No one likes a rock-solid frozen squirrel, especially the squirrel.

In order to keep our pilot warm we have to find a method to stay warm but not weigh the payload down too much for our lightweight mission goals.

It is cold up there.

FS3 climbed to 9,100m (just under 30,000 ft) before the signal was lost.  As FS3 climbed at a steady rate, the internal temperature of the payload was declining as the outside air temps reached -30C (-22 F). The final report inside the payload was a temperature of -12.8C (9F).

Had the mission not prematurely ended due to the failed antenna wire supporting, it is clear the temperatures would continue to fall below the point where the battery and other components would freeze up and fail.  Most of the electronic parts are rated to -20C. FS3 would have reached that point within another hour of flight. A solution to keep our FS4 squirrel warm is needed.

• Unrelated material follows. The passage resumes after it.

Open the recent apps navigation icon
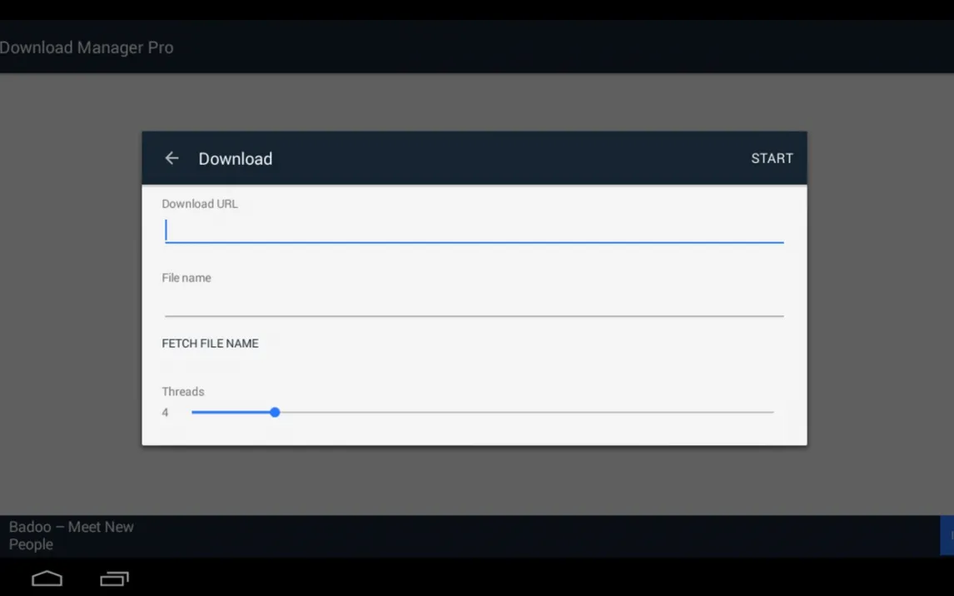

How to keep our squirrel warm? The team postulated several possible solutions, and these were investigated.

Rust to the rescue?

One source of heat energy can come from exothermic chemical reactions, such as found in every day pocket hand warmers. These warmers function through an everyday common chemical reaction of iron to iron oxide (A.K.A. Rust).  I hacked some warmers to make a smaller size by placing the material (Iron powder and some insert powders) into tea bags. The warmer works by exposure to air. The reaction begins when water vapor, in the air, starts to rust the iron powder. I measured the heat produced by placing the warmer in an insulated container with a DS18B20 temperature probe.  While the warmer produced significant heat quickly, it could only sustain the heat for an hour or so.  This solution had a number of drawbacks. 1. Iron is heavy. 2. Heat is produced at the start of the mission when you first expose the material to air. Heat is really needed after the first hour of flight, so the timing of when the heat is produced is wrong and not long lived enough for our flights. 3. Additionally the iron powder is very fine and leaks out of the tea bags. Iron powder in an electronic environment is not going to work well. The leakage problem could be solved, but the idea was not going to work. Idea abandoned.

Does this insulation make me look fat?

FS3 used 1 inch thick Styrofoam insulation and could only ward off the outside cold for an hour or two. Thicker/better insulation can be added to the payload enclosure. However, this adds weight to the balloon and will require more lift.   This remains an open idea and more work remains. It is likely that this will be at least part of the solution.

How about an electric blanket?

Heat can be generated from the battery by running it through a resistive load (A resistor). This will certainly work, but there is a cost of needing enough battery to run the heater. More battery equals more weight which means a balloon with more lift.

Use what ya got, make more heat with the electronics on board?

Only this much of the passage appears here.